The announcement did not single out any utilities by name, but the overwhelming bulk of the shut-offs were implemented by Pacific Gas and Electric Co, a unit of PG&E Corp (PCG.N), California’s largest investor-owned utility.
PG&E filed for bankruptcy in January, citing some $30 billion in civil liability from major wildfires sparked by its equipment in 2017 and 2018, including last year’s Camp Fire which killed 85 people and incinerated most of the Northern California town of Paradise. That fire ranks as the state’s deadliest on record.
Responding to the latest windstorms over the weekend, PG&E turned off electricity to 970,000 homes and workplaces in 38 counties in northern and central California, encompassing millions of people across more than half of PG&E’s service area of 70,000 square miles.

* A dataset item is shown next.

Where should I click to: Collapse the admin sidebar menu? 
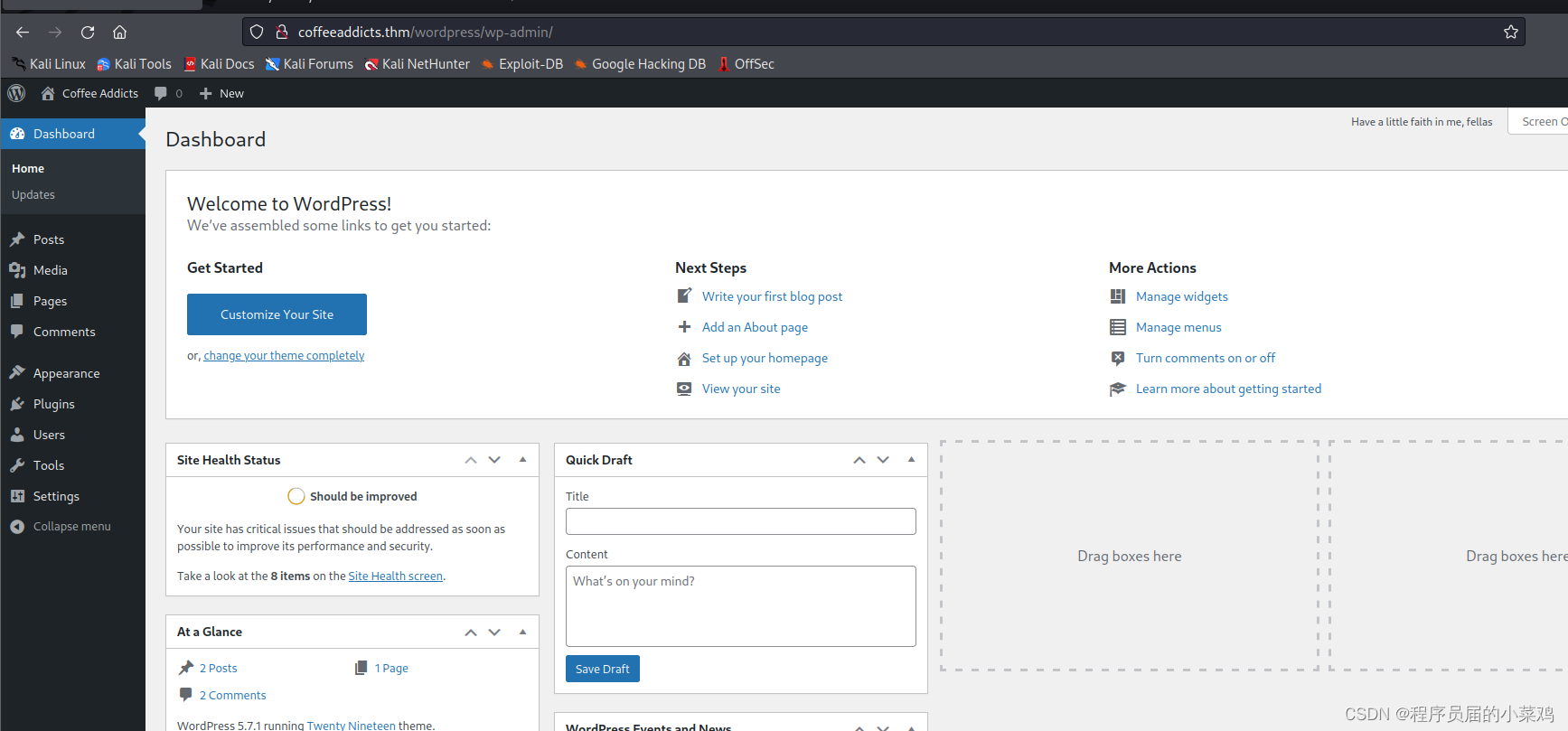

That tally far surpassed the previous record planned outage of 730,000 customers during high winds two weeks ago.
By Monday evening as the latest winds began to subside, PG&E crews had restored electricity to 325,000 customers, utility spokeswoman Tamar Sarkissian said. She said the company had some 6,000 technicians in the field patrolling power lines, making repairs and turning electricity back on.
Even as power was being gradually restored, PG&E said it was considering yet another round of power shut-offs due to more high winds forecast for later in the week.

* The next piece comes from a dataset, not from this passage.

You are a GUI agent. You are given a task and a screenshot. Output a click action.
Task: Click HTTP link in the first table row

The precautionary blackouts have drawn sharp criticism from the governor and state regulators as being too widespread and disruptive, as well as poorly managed and communicated to the public earlier this month.
‘HELD TO ACCOUNT’
California Governor Gavin Newsom has said PG&E is largely to blame for its own predicament, arguing that corporate greed and mismanagement kept the utility from upgrading its infrastructure while wildfire hazards have steadily worsened over the past decade.
He has vowed that under the leadership of the new Public Utilities Commission president he appointed in July, Marybel Batjer, utilities such as PG&E would be “held to account” for their lapses.
The agency’s statement on Monday said its enforcement division will ask commissioners in the next 30 days to open an investigation of the outages. The inquiry will examine utility compliance with agency regulations, “any resulting violations and potential actions to ensure utilities are held accountable,” the statement said.
Fines of up to $100,000 per violation per day and additional penalties can be assessed for violations of commission rules and regulations, agency spokesman Christopher Chow said.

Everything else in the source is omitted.